Una domanda che fa da contraltare alla sua proposta: c’è qualche cosa nell’attuale programma che invece cancellerebbe a prescindere dall’insegnamento?

 

 

Anche sotto questo aspetto le proposte si sono sprecate. Certo è che al disinteresse degli studenti si reagisce denunciando la mancanza di novità dei programmi. Io non sono di questo avviso. Secondo me non esiste un periodo o un movimento letterario che non andrebbe studiato. Nella letteratura come nell’arte in genere il metodo della preferenza è assolutamente valido. Ma dalla preferenza per determinate correnti o opere è possibile risalire a una visione totale della letteratura. Una lettura appassionata di Ungaretti ad esempio può avvicinare a una migliore comprensione del Barocco.

 

La sua è una proposta che interessa la scuola, ma è certamente orientata verso una preoccupazione culturale più generale. Perché dunque “prendersela” in particolare con l’istituzione scolastica?

 

In parte ho già risposto prima.
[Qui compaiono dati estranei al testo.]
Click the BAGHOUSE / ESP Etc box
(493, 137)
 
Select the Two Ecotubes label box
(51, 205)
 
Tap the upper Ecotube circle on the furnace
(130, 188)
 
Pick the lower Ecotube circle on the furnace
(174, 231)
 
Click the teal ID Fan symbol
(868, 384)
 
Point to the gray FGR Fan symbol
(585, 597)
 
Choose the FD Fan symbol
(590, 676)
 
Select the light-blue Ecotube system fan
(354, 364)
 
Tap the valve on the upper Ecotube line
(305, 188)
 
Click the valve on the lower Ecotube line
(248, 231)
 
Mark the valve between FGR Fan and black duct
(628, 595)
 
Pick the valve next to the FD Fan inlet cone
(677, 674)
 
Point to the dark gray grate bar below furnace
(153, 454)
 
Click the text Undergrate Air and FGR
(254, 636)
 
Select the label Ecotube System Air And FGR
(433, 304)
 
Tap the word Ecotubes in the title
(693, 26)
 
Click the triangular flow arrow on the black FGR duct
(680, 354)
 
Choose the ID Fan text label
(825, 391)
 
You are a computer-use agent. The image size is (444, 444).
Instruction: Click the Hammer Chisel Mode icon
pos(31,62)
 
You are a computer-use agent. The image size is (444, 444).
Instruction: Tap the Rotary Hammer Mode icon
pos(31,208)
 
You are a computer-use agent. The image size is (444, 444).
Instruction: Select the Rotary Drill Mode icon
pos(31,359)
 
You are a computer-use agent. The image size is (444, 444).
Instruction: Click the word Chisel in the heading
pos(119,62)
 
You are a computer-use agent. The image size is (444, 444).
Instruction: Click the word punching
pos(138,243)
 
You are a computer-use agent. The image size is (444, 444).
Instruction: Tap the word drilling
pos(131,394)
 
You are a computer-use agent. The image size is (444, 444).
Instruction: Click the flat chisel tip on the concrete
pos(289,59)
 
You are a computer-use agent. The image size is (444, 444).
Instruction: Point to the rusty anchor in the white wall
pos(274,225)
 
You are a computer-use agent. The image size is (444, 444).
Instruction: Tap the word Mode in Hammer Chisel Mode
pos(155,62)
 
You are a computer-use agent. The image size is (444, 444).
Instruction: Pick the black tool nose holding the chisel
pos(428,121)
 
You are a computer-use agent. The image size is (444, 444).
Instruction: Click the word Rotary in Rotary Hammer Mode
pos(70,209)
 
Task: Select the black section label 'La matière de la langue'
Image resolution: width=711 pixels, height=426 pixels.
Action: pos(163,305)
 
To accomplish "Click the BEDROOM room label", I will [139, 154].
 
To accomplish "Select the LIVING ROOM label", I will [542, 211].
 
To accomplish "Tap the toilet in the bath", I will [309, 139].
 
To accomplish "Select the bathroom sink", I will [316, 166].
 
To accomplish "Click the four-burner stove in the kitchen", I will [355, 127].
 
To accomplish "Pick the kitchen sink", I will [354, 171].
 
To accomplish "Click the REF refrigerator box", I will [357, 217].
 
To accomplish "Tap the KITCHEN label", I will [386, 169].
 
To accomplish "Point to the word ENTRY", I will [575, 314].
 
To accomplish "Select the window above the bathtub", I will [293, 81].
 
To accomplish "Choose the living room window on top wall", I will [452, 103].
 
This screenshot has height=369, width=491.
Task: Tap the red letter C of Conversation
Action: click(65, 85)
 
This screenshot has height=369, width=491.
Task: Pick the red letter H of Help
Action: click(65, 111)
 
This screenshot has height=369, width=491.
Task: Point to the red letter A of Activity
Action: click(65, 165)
In realtà non me la prendo con la scuola e, lo ripeto, sono convinto che esistano moltissimi bravi professori. È vero che la scuola è però per la stragrande maggioranza dei casi il luogo della mortificazione della letteratura. Questo perché la scuola è caratterizzata da un immobilismo inguaribile, un luogo dove la preoccupazione professionale super di gran lunga quella educativa, dove il reclutamento degli insegnanti avviene attraverso dottorati, concorsi eccetera. Non farei la stessa proposta per l’insegnamento della matematica o della stessa grammatica italiana. Ma per la letteratura sì. Rendere di nuovo affascinanti Dante e Petrarca è un favore che si fa alla cultura italiana.